* [Task item]: Retype, without changes, every line from the line that contains "Click the attachment" through the final line of the records. Exclude pictures.

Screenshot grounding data
↓↓↓

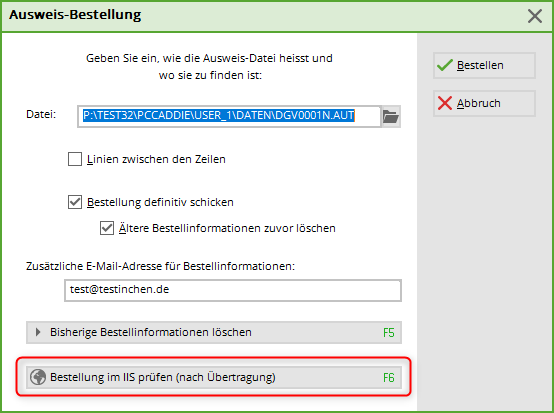Uncheck the Bestellung definitiv schicken checkbox
554x413 pixels.
click(x=75, y=202)
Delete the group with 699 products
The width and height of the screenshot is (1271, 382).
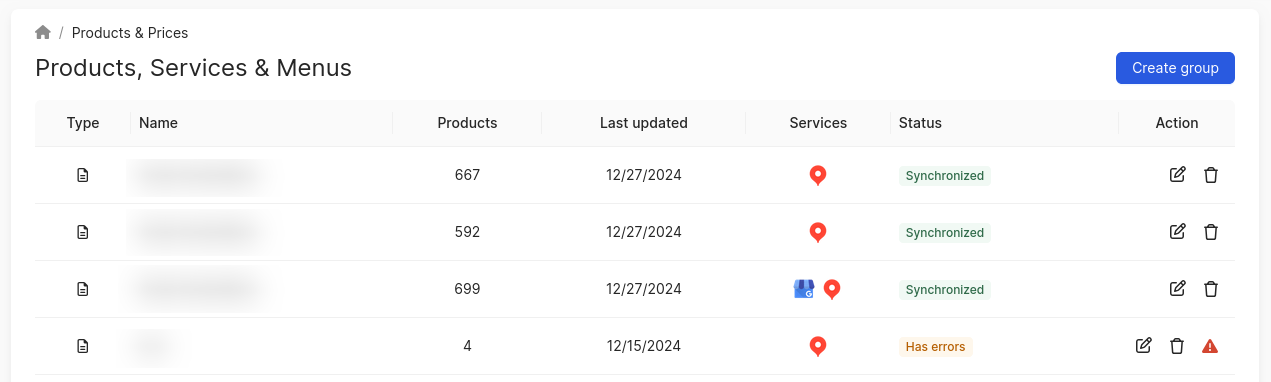click(x=1211, y=289)
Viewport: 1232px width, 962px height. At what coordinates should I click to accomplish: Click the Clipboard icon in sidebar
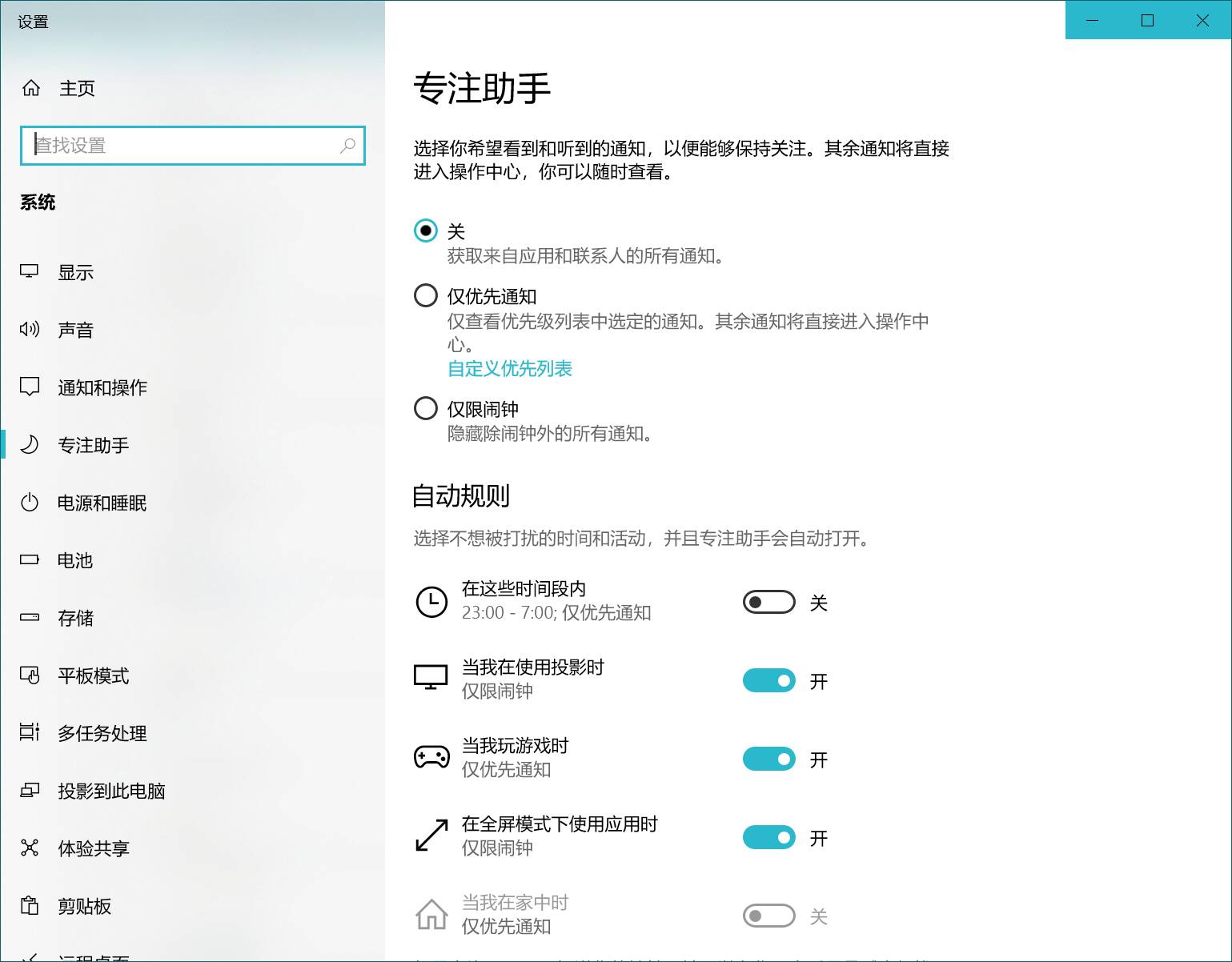click(x=30, y=906)
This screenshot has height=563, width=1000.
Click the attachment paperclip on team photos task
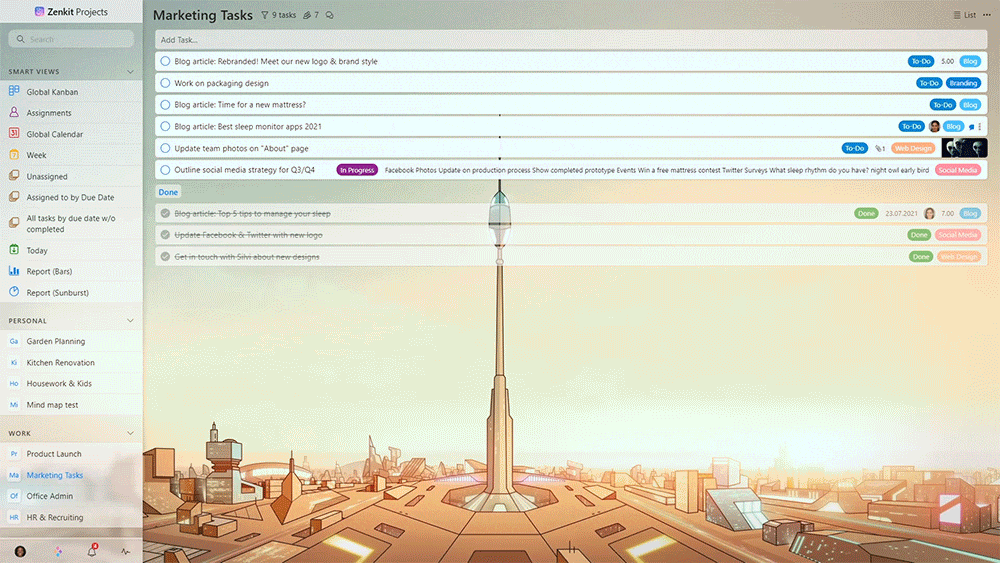pyautogui.click(x=879, y=148)
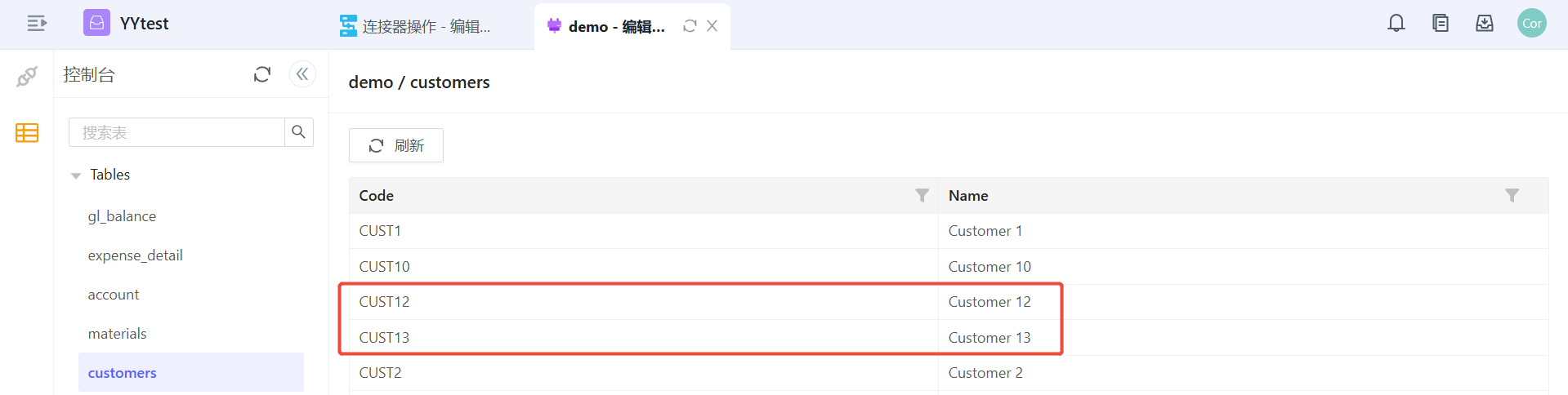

↑↑↑

* [Answer section]:
Click the attachment paperclip on team photos task
pyautogui.click(x=879, y=148)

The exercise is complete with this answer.